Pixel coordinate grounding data
──────

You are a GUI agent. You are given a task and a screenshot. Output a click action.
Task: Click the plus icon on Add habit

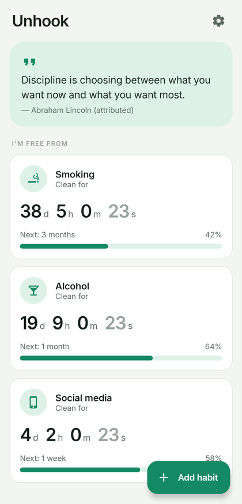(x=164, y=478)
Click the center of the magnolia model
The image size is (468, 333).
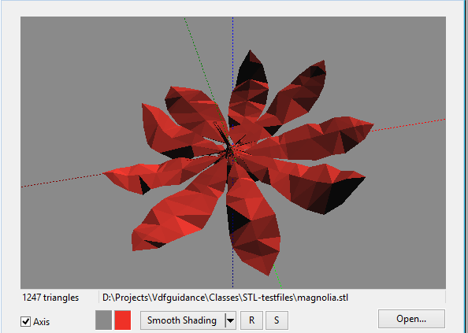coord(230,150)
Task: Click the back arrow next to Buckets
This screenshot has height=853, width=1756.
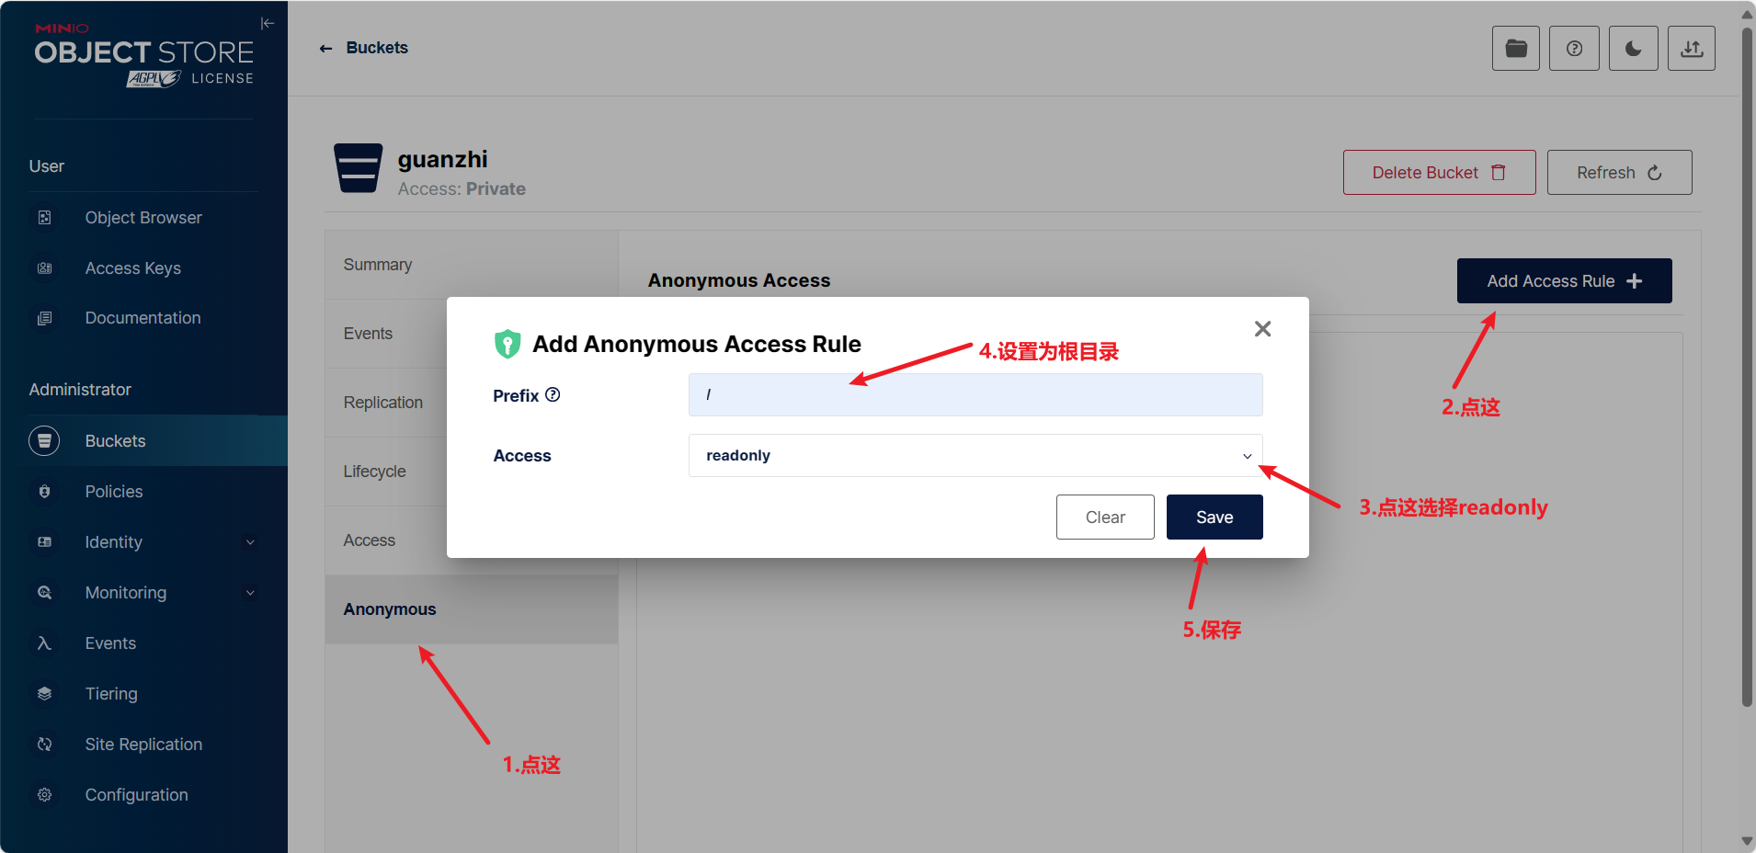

──────

What you will do:
Write out again the lines from the one with "Click the center of the magnolia model" through the end of the records exactly, without any of the pictures.

Solution to this problem:
Click the center of the magnolia model
The image size is (468, 333).
coord(230,150)
Task: Click the back arrow next to Buckets
This screenshot has height=853, width=1756.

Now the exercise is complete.